Win at Life
Definition: The Plateau of Latent Potential: The time when consistent effort builds quietly beneath the surface, unnoticed, until it eventually turns into visible progress.
What it is: The Plateau of Latent Potential describes the frustrating periods when you’re consistently putting in effort without immediate visible results. Introduced by writer and all-around excellent communicator James Clear (Atomic Habits), this idea sheds light on the hidden accumulation of improvements that often come just before visible breakthroughs.
He said: “Breakthrough moments are often the result of many previous actions, which build up the potential required to unleash a major change.”
Like the ‘overnight singing star’ who had been trudging their way round working men’s clubs and holiday parks for a decade!
Why it matters:
“It’s always darkest before the dawn.”
I’ve noticed that often people start strong with any goal or endeavour, motivated and full of great intentions. Weeks in, it feels as though nothing’s changing, and all that effort can start to feel a bit pointless. Often, the bleakest time is before a breakthrough; running faster, further, getting into ‘that’ pair of jeans, learning a language enough to order some drinks at the bar.
It sounds trite, but it’s true.
Understanding this concept helps you stay motivated and committed, even when the progress you’ve made isn’t immediately obvious. Acknowledging that unseen progress is hugely valuable can help reduce frustration and encourage you to keep at it.
Real-life examples:
Something to think about:
Challenge: Choose one habit or project you’ve considered abandoning. (Or actually abandoned.)
Commit to sticking with it just for another month, tracking your consistency, rather than immediate outcomes. At the end of that, make a list of any improvements you’ve made, however tiny or subtle they are. It’s going to help you keep going.
A Buddh-ish take: The Plateau of Latent Potential is super-Buddh-ish.
It mirrors fundamental principles of patience and trust in unseen processes.
Buddhism teaches that true change and growth often occur beneath the surface, quietly building momentum through sustained and mindful effort. Just as a seed grows silently in darkness before emerging into the light, our efforts in life and personal development also quietly build the foundation for eventual, visible transformation.

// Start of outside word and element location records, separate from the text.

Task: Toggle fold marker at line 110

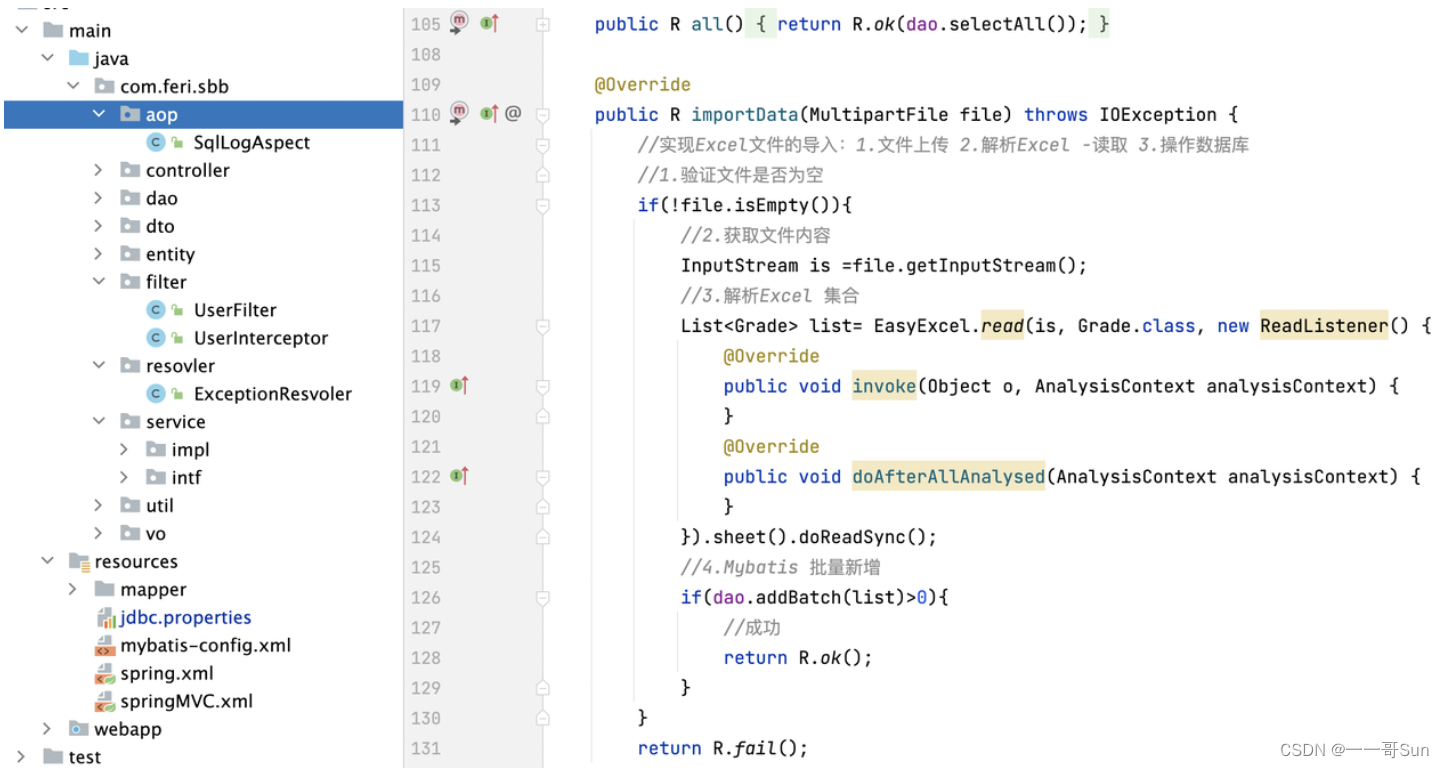Action: [x=543, y=115]
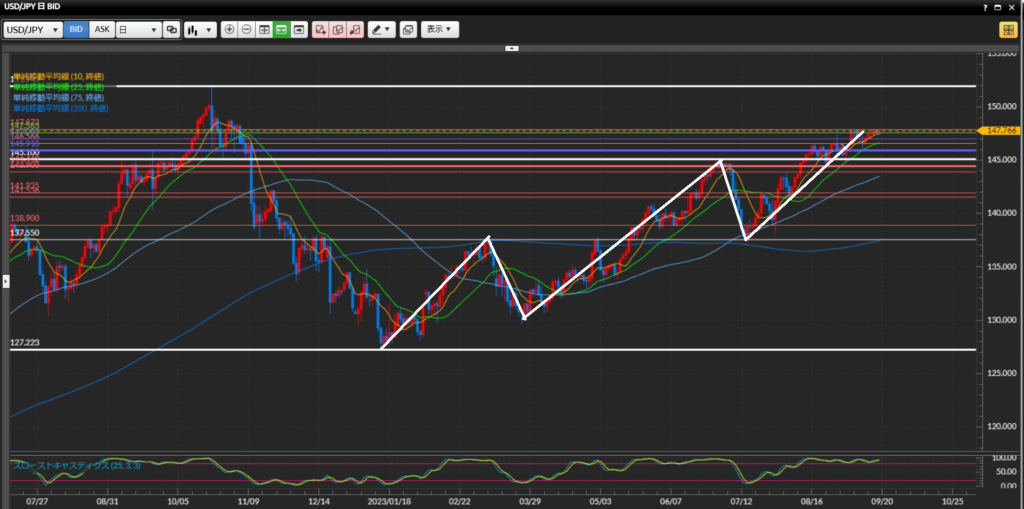Click the orange 147.766 current price marker
The height and width of the screenshot is (509, 1024).
[1000, 131]
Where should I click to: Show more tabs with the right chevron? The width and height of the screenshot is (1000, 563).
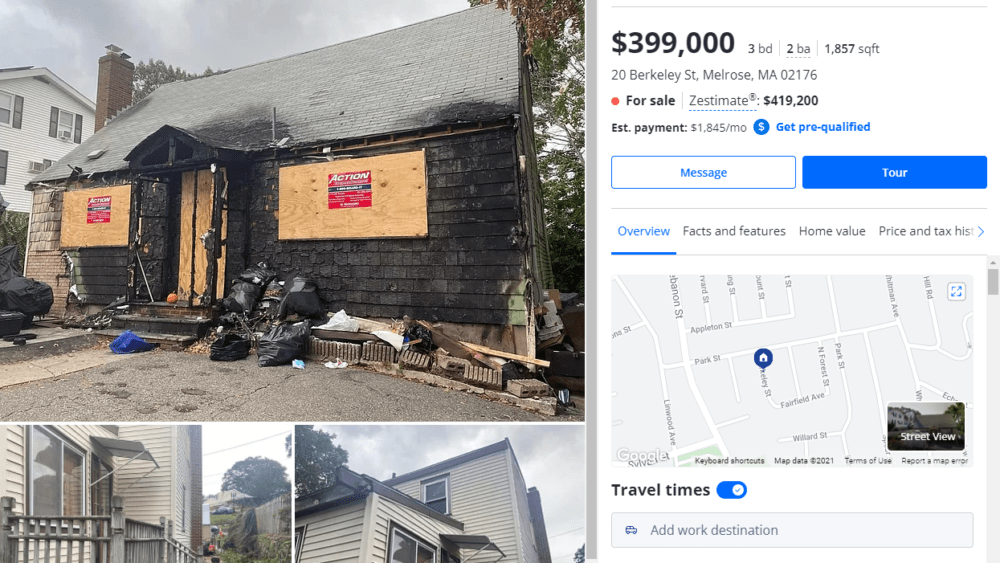tap(981, 231)
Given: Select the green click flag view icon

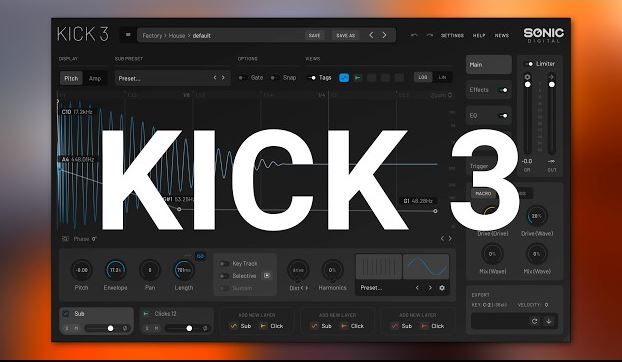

See also: eggs hatching, tea brewing, and stones being worn smooth by water.
It’s the essence of the practice.
You sit, you breathe, you try again.
You don’t push for fireworks – you trust that the shift will happen.
Sometimes it’s weeks, sometimes years.
Sometimes it’s not even visible to other people, but you know something’s changed.
There’s a reason we don’t call it meditation performance.
We call it a practice. Because the doing, not the dazzling, is where real change lives.
Patience could be the secret sauce for your next breakthrough.